Ten years on, it’s easy to look back and see that Grange was both of and ahead of its time. It opened well ahead of the current wave of downtown revitalization and the Farm to Fork movement, and it presaged both.
Now that a decade has passed, it feels comfortable yet special and very much of its time. Grange may be 10 years old, but it doesn’t feel dated. It’s still an option well worth remembering, especially for special-occasion meals or one of the best breakfast services in town.
Grange Restaurant and Bar
926 J Street, 916-492-4450
Hours: Check the Citizen Hotel website.
Beverage options: Full bar including appealing craft cocktail list with changing seasonal ingredients, well-developed wine list, and beer.
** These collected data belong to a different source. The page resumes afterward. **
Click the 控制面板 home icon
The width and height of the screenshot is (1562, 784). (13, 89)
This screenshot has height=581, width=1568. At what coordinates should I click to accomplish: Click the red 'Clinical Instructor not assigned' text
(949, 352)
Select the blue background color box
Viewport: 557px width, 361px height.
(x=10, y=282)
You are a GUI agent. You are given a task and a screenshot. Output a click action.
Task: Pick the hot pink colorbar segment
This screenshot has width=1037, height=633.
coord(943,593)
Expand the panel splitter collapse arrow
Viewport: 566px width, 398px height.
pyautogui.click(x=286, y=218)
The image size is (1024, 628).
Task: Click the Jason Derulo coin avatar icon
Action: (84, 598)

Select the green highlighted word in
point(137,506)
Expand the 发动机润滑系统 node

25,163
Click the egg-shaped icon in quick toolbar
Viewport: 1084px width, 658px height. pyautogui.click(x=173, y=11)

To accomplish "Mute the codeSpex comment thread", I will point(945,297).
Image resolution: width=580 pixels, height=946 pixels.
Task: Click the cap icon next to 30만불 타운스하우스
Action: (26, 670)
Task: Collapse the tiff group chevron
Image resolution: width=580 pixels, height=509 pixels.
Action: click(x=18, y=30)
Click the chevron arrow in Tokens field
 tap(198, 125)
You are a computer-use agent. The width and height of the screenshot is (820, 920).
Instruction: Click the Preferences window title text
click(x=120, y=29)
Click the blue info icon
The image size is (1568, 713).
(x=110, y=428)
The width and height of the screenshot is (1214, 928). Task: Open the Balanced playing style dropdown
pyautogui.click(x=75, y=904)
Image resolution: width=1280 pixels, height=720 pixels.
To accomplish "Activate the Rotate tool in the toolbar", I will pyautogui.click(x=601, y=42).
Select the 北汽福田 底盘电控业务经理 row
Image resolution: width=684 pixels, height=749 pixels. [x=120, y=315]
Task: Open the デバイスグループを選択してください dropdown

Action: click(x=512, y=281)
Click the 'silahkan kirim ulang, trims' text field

Vegetarian friendly: A few vegetarian options are available, but the entrees focus on meat.
Gluten-free options: Yes.
Noise levels: Reasonable for an upscale dining room these days, though the open kitchen adds to the bustle.
Ambiance: Enormous windows, cushy caramel-leather banquettes, a spacious bar all help give the restaurant a warm, mellow glow. The setting is understated but elegant, as apt for a celebratory meal as for a working breakfast.
A quiet stalwart of the downtown dining scene for a decade now, Grange Restaurant and Bar is going strong after a 2016 facelift and with new chef Dane Blom at the helm, offering diners a gracious space and reliably enjoyable, seasonally driven new American fare.
Grange may not be breaking new ground in Sacramento dining with its ever-changing menu of freshened-up classics like a superlative toast with Passmore steelhead roe, miso black cod or braised short rib on the bone with chanterelles, but chef Dane Blom rarely puts a foot wrong. Diners will also find one of the most reliable breakfast services in town and a strong dessert program from pastry chef Alison Clevenger.
Servers were uniformly professional, well-informed and attuned to guests’ needs, evincing a high level of training and warmth.
With entrees running $27 to $55 and appetizers $14 to $21, dinner at Grange will never be mistaken for a bargain meal, but most dishes, conceived and served with care, justify the prices for a special occasion; that $21 starter, for instance, is a stellar foie gras plate with housemade brioche. One exception comes at breakfast, where $5 coffee and $12 granola feels a touch punitive.